DiNuzzo can't help but use football analogies to make his points and tells a story about the longtime Pittsburgh Steeler coach and winner of four Super Bowls, Chuck Noll. "They'd go through a difficult period and people would say, 'Chuck, what are you going to do?' He'd say, 'We have practice scheduled later on today and we're going to go out and work on our blocking and tackling.'
"Everything in life gets down to the basics," he continues. "We start what we call our blocking and tackling with net worth statements, going through assets and going through liabilities and taking a look at everything financial. Then we go through current cash flow and put together a retirement pro forma."
DiNuzzo says that although a lot of advisors are just beginning to talk about the switch from accumulation planning to distribution planning, it's something he's been dealing with for years. "Distribution planning is a whole different ball game," he says. "You really have to have your house in order."
And speaking of houses, the first thing DiNuzzo asks when the question of retirement comes up is--Is your house paid off?
"Some things are really simple," he says, "but there's these mistakes and incorrect assumptions out there, all over the place."

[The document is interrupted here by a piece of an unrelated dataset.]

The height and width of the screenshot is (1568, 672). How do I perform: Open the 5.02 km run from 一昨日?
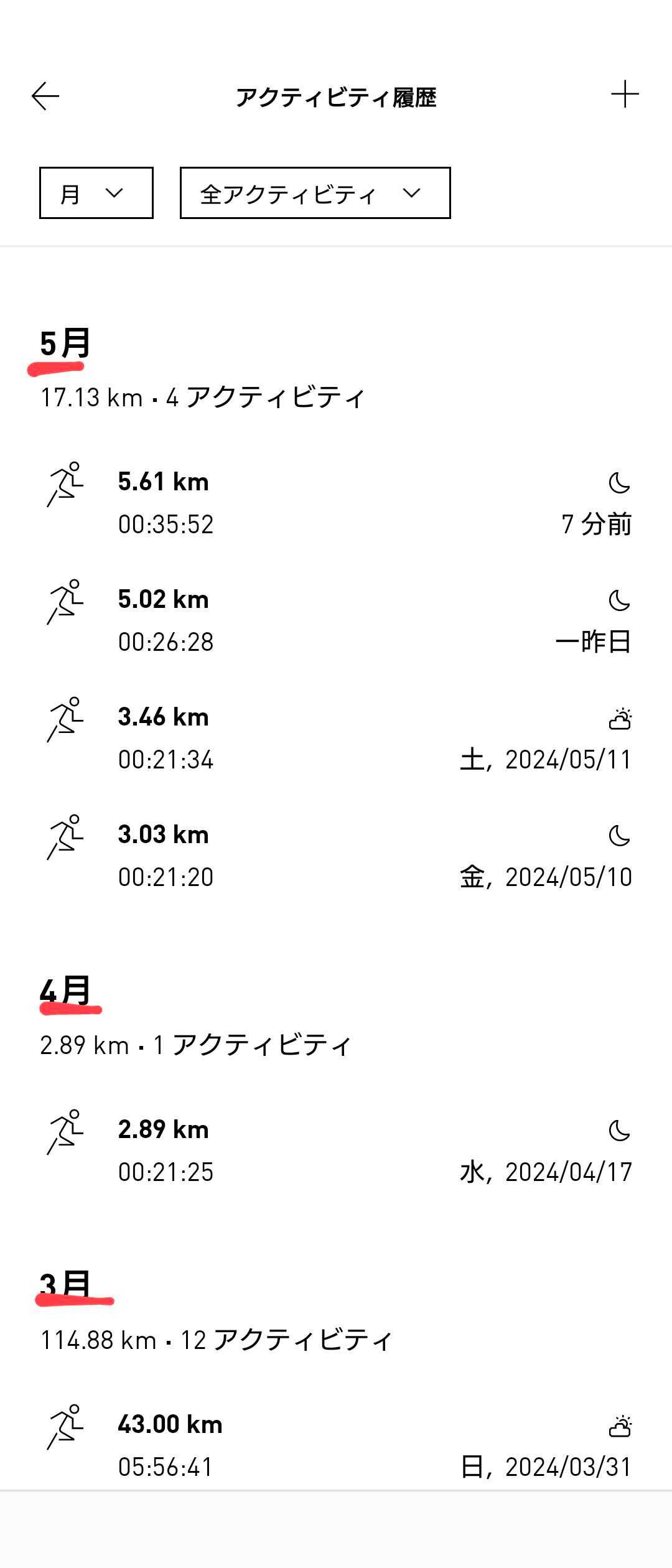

Knowing what questions to ask is often the key to cementing the client relationship, according to DiNuzzo. "It's amazing how many clients we get who have been with big firms and say, 'I'm going to go with you guys, because you're the only ones who asked me if I had a car payment, do I owe anything on my home?' What people come to realize is, that, if you go to an insurance firm, they'll ask a lot of questions, but the answer always ends up, buy insurance. If they're asking a lot of questions and primarily what they sell is variable annuities, the answer is buy variable annuities. We may not be the highest IQ area in the country, but this area definitely has one of the highest common sense quotients."
Common sense is also a major component of DiNuzzo's approach to any problem. "A lot of financial planning's not rocket science. To borrow Woody Allen's phrase, 80% of it is showing up," he says. "It's really showing up and caring, but if you show up and look at their situation in a fair and objective manner, I think you're going to be able to provide solutions. And, of course you have to be knowledgeable."
He notes that even in the distribution phase, clients will be clients for many years. "With the longevity issue, the average client that retires, they've got a 50% probability that either the husband or the wife is going to live to 87, 25% probability that one of them is going to live to be 92. So even if they're in their early 60s, we're still looking at a strategy that has to last us for decades and decades and we really don't run into any invasion of principal in the portfolio for quite a while."
DiNuzzo hopes that much as the members of his family worked together in the restaurant business that the same will continue in financial services. "Our long-range plan is just to grow one client at a time," he says. "I don't literally want to die at my desk, but I love what I do, I love helping people, I love everything that we do that goes into that and I'd literally love to be doing that for the rest of my life. Obviously as I get older, I'd like to do it in a reduced capacity. But I've got three sons, my brother's got three sons. Even if we bat .333, if I can just get one of my sons to come on board and he can get one of his sons to come on board...We think we've really built something special here that's more than the numbers and we'd like to pass that on to the next generation."